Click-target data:
========================

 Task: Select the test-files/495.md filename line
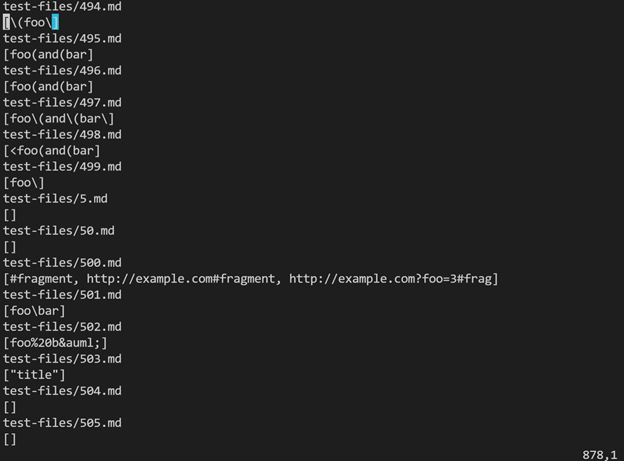(x=62, y=39)
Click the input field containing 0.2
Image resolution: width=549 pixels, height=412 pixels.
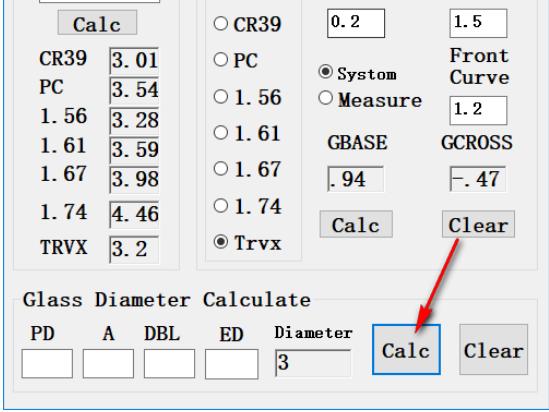pyautogui.click(x=356, y=23)
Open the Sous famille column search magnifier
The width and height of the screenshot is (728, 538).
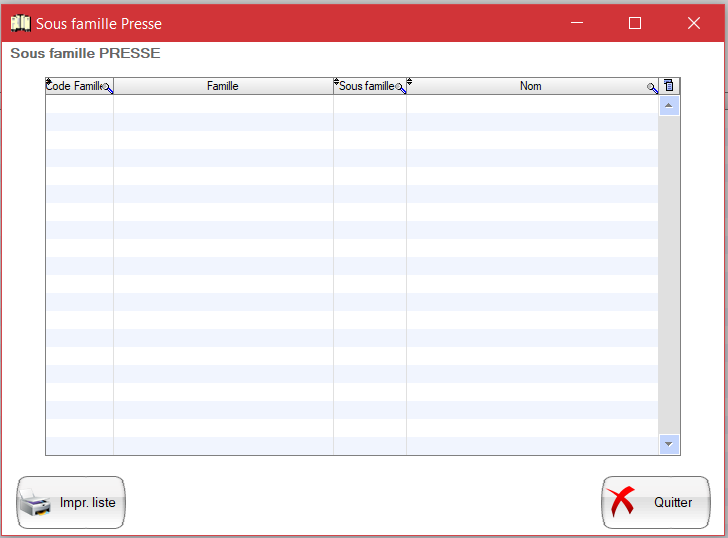pos(400,88)
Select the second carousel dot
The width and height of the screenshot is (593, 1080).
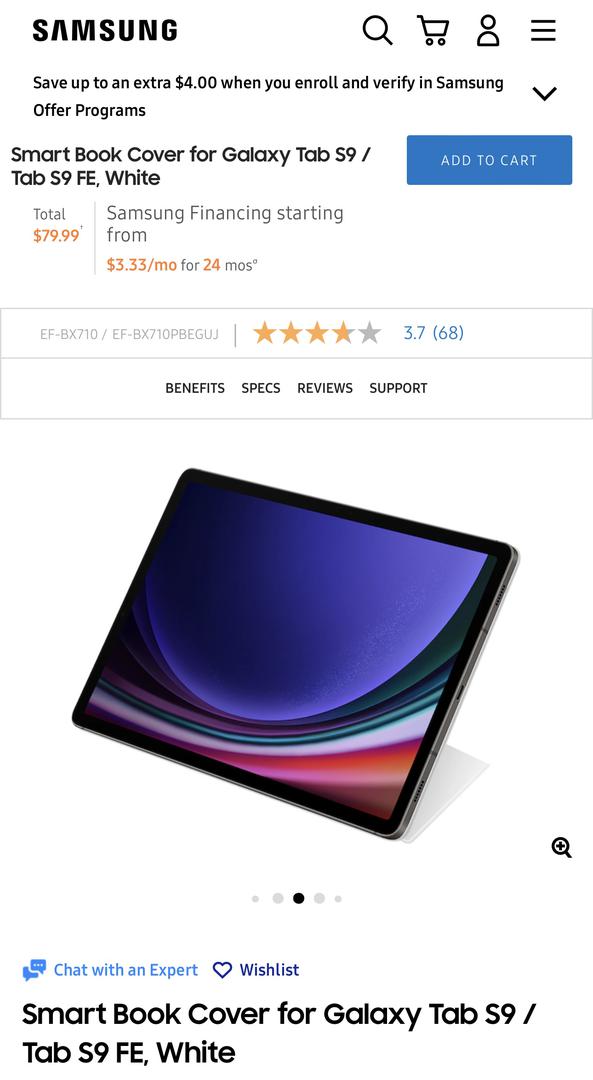click(x=278, y=898)
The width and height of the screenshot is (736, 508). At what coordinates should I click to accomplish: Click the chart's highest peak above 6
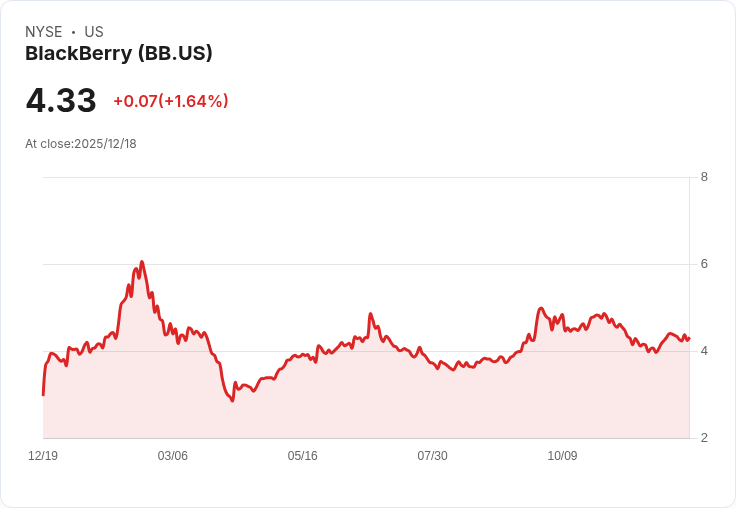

========================

Aim of the exercise: Rewrite the listing, swapping every "screenshot" for "capture" and keeping all other text the same. Leave out the pictures.

Solved problem:
 Task: Select the test-files/495.md filename line
(x=62, y=39)
Click the input field containing 0.2
Image resolution: width=549 pixels, height=412 pixels.
pyautogui.click(x=356, y=23)
Open the Sous famille column search magnifier
The width and height of the capture is (728, 538).
pos(400,88)
Select the second carousel dot
The width and height of the capture is (593, 1080).
click(x=278, y=898)
The width and height of the capture is (736, 508). At what coordinates should I click to accomplish: Click the chart's highest peak above 6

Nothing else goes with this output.